WHAT TO DO =>
Below are the records; collect from them each line containing the string "value".

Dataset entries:
* * * * *
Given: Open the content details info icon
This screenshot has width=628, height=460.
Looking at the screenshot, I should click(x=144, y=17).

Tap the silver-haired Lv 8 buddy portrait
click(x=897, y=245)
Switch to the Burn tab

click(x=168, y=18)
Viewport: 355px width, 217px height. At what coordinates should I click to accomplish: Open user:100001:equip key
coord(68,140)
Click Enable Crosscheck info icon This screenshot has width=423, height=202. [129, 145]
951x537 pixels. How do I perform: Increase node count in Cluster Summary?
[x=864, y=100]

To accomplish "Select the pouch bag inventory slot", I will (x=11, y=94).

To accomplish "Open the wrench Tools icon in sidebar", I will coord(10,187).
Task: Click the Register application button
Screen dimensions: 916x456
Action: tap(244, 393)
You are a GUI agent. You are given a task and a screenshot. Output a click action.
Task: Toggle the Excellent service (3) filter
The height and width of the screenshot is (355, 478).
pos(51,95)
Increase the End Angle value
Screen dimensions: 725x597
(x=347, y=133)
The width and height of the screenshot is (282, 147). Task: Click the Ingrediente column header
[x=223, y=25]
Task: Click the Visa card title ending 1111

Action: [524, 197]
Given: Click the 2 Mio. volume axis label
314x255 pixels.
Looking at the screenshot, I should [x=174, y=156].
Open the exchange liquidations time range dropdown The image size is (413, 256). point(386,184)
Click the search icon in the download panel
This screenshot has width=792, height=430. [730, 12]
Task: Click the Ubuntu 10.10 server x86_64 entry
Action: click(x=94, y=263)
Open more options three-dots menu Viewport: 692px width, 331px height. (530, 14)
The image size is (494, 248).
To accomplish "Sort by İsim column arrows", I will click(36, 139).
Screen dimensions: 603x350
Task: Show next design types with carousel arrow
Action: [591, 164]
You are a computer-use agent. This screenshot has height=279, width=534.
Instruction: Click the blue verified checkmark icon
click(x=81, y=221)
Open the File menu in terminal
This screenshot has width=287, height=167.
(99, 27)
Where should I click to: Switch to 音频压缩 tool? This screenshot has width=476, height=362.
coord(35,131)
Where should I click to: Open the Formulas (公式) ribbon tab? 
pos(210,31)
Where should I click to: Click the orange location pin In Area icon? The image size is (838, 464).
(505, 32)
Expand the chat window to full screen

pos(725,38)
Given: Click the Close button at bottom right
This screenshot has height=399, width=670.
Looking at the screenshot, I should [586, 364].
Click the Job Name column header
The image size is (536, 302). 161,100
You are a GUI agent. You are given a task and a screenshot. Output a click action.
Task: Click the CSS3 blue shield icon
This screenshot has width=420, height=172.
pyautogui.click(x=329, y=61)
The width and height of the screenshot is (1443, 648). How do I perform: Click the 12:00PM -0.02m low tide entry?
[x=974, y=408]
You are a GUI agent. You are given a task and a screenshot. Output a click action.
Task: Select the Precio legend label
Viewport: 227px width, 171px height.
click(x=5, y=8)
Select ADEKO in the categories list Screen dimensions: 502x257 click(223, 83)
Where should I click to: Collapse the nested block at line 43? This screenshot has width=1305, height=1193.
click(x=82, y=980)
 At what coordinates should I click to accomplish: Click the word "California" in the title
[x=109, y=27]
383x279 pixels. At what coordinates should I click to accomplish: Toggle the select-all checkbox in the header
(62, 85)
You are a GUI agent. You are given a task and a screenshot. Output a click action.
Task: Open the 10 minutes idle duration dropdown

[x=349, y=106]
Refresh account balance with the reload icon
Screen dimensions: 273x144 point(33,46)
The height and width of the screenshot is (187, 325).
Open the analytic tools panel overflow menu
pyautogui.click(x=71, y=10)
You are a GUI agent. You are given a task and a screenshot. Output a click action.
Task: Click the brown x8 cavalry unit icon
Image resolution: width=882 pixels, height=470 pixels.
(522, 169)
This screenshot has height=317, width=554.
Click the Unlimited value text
* * * * *
ANSWER TO THIS PROBLEM =>
Increase the End Angle value
Click the Unlimited value text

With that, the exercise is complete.